## Listed entries:
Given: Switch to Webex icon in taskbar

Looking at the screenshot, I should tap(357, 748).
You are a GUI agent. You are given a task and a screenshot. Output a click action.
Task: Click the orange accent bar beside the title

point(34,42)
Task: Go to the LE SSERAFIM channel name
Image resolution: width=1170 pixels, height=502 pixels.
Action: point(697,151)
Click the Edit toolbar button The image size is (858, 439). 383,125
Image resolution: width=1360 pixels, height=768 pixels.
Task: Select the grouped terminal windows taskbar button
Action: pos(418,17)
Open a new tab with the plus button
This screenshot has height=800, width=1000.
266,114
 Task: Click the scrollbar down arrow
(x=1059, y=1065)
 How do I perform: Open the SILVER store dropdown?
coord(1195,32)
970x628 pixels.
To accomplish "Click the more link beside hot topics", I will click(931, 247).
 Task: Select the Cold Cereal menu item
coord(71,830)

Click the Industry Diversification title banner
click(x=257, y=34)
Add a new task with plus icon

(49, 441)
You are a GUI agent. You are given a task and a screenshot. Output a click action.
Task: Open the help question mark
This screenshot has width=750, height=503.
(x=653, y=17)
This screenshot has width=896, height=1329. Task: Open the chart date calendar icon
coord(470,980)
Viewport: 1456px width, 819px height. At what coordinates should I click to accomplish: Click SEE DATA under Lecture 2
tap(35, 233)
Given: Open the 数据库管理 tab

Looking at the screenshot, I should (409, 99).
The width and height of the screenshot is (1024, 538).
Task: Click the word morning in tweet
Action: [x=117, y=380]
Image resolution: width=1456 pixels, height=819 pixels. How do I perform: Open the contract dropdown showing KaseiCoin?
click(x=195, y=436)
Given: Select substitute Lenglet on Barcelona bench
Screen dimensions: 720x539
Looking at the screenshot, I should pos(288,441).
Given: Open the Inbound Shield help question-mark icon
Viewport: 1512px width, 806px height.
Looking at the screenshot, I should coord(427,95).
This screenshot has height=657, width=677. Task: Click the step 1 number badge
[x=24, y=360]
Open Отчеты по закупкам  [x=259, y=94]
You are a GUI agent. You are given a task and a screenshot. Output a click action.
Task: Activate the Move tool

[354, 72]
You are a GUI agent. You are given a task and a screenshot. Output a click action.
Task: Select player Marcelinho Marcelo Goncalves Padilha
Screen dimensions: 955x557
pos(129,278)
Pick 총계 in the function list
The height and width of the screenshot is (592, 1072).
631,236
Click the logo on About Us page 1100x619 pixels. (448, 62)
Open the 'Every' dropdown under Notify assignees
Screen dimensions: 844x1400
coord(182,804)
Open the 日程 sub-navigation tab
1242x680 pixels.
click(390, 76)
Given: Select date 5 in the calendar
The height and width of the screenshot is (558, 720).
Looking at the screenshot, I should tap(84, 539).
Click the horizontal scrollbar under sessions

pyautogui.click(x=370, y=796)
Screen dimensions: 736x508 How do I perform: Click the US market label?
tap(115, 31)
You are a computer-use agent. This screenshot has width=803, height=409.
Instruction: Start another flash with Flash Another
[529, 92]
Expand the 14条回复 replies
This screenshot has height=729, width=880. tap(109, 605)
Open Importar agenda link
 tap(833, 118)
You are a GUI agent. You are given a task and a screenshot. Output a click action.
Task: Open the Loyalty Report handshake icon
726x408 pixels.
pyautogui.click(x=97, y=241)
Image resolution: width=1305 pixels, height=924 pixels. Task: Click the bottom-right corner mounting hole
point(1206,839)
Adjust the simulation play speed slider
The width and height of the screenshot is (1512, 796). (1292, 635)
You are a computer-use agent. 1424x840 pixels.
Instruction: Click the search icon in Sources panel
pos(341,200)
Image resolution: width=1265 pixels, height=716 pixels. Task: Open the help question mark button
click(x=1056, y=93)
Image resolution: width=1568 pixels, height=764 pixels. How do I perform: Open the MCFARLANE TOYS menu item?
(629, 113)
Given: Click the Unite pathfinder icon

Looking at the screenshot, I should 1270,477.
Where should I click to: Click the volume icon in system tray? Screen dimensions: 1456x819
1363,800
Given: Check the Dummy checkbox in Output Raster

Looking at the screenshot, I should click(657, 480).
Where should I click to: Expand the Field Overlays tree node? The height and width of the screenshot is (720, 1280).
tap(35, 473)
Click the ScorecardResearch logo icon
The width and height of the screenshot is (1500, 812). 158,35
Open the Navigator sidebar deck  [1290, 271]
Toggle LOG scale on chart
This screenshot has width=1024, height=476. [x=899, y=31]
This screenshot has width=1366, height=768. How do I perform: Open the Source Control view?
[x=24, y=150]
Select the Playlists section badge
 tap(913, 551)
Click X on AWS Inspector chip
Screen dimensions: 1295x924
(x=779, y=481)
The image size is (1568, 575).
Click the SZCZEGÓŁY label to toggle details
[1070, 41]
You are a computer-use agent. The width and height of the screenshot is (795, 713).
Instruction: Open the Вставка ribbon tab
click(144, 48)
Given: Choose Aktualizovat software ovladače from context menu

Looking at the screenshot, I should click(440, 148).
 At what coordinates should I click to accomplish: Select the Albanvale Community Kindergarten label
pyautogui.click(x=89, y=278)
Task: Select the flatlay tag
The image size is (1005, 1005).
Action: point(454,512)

## Directions for this task:
Please copy all of the items above word for word, changing nothing.

## Answer for the task:
Given: Switch to Webex icon in taskbar

Looking at the screenshot, I should tap(357, 748).
You are a GUI agent. You are given a task and a screenshot. Output a click action.
Task: Click the orange accent bar beside the title

point(34,42)
Task: Go to the LE SSERAFIM channel name
Image resolution: width=1170 pixels, height=502 pixels.
Action: point(697,151)
Click the Edit toolbar button The image size is (858, 439). 383,125
Image resolution: width=1360 pixels, height=768 pixels.
Task: Select the grouped terminal windows taskbar button
Action: pos(418,17)
Open a new tab with the plus button
This screenshot has height=800, width=1000.
266,114
 Task: Click the scrollbar down arrow
(x=1059, y=1065)
 How do I perform: Open the SILVER store dropdown?
coord(1195,32)
970x628 pixels.
To accomplish "Click the more link beside hot topics", I will click(931, 247).
 Task: Select the Cold Cereal menu item
coord(71,830)

Click the Industry Diversification title banner
click(x=257, y=34)
Add a new task with plus icon

(49, 441)
You are a GUI agent. You are given a task and a screenshot. Output a click action.
Task: Open the help question mark
This screenshot has width=750, height=503.
(x=653, y=17)
This screenshot has width=896, height=1329. Task: Open the chart date calendar icon
coord(470,980)
Viewport: 1456px width, 819px height. At what coordinates should I click to accomplish: Click SEE DATA under Lecture 2
tap(35, 233)
Given: Open the 数据库管理 tab

Looking at the screenshot, I should (409, 99).
The width and height of the screenshot is (1024, 538).
Task: Click the word morning in tweet
Action: [x=117, y=380]
Image resolution: width=1456 pixels, height=819 pixels. How do I perform: Open the contract dropdown showing KaseiCoin?
click(x=195, y=436)
Given: Select substitute Lenglet on Barcelona bench
Screen dimensions: 720x539
Looking at the screenshot, I should pos(288,441).
Given: Open the Inbound Shield help question-mark icon
Viewport: 1512px width, 806px height.
Looking at the screenshot, I should coord(427,95).
This screenshot has height=657, width=677. Task: Click the step 1 number badge
[x=24, y=360]
Open Отчеты по закупкам  [x=259, y=94]
You are a GUI agent. You are given a task and a screenshot. Output a click action.
Task: Activate the Move tool

[354, 72]
You are a GUI agent. You are given a task and a screenshot. Output a click action.
Task: Select player Marcelinho Marcelo Goncalves Padilha
Screen dimensions: 955x557
pos(129,278)
Pick 총계 in the function list
The height and width of the screenshot is (592, 1072).
631,236
Click the logo on About Us page 1100x619 pixels. (448, 62)
Open the 'Every' dropdown under Notify assignees
Screen dimensions: 844x1400
coord(182,804)
Open the 日程 sub-navigation tab
1242x680 pixels.
click(390, 76)
Given: Select date 5 in the calendar
The height and width of the screenshot is (558, 720).
Looking at the screenshot, I should tap(84, 539).
Click the horizontal scrollbar under sessions

pyautogui.click(x=370, y=796)
Screen dimensions: 736x508 How do I perform: Click the US market label?
tap(115, 31)
You are a computer-use agent. This screenshot has width=803, height=409.
Instruction: Start another flash with Flash Another
[529, 92]
Expand the 14条回复 replies
This screenshot has height=729, width=880. tap(109, 605)
Open Importar agenda link
 tap(833, 118)
You are a GUI agent. You are given a task and a screenshot. Output a click action.
Task: Open the Loyalty Report handshake icon
726x408 pixels.
pyautogui.click(x=97, y=241)
Image resolution: width=1305 pixels, height=924 pixels. Task: Click the bottom-right corner mounting hole
point(1206,839)
Adjust the simulation play speed slider
The width and height of the screenshot is (1512, 796). (1292, 635)
You are a computer-use agent. 1424x840 pixels.
Instruction: Click the search icon in Sources panel
pos(341,200)
Image resolution: width=1265 pixels, height=716 pixels. Task: Open the help question mark button
click(x=1056, y=93)
Image resolution: width=1568 pixels, height=764 pixels. How do I perform: Open the MCFARLANE TOYS menu item?
(629, 113)
Given: Click the Unite pathfinder icon

Looking at the screenshot, I should 1270,477.
Where should I click to: Click the volume icon in system tray? Screen dimensions: 1456x819
1363,800
Given: Check the Dummy checkbox in Output Raster

Looking at the screenshot, I should click(657, 480).
Where should I click to: Expand the Field Overlays tree node? The height and width of the screenshot is (720, 1280).
tap(35, 473)
Click the ScorecardResearch logo icon
The width and height of the screenshot is (1500, 812). 158,35
Open the Navigator sidebar deck  [1290, 271]
Toggle LOG scale on chart
This screenshot has width=1024, height=476. [x=899, y=31]
This screenshot has width=1366, height=768. How do I perform: Open the Source Control view?
[x=24, y=150]
Select the Playlists section badge
 tap(913, 551)
Click X on AWS Inspector chip
Screen dimensions: 1295x924
(x=779, y=481)
The image size is (1568, 575).
Click the SZCZEGÓŁY label to toggle details
[1070, 41]
You are a computer-use agent. The width and height of the screenshot is (795, 713).
Instruction: Open the Вставка ribbon tab
click(144, 48)
Given: Choose Aktualizovat software ovladače from context menu

Looking at the screenshot, I should click(440, 148).
 At what coordinates should I click to accomplish: Select the Albanvale Community Kindergarten label
pyautogui.click(x=89, y=278)
Task: Select the flatlay tag
The image size is (1005, 1005).
Action: point(454,512)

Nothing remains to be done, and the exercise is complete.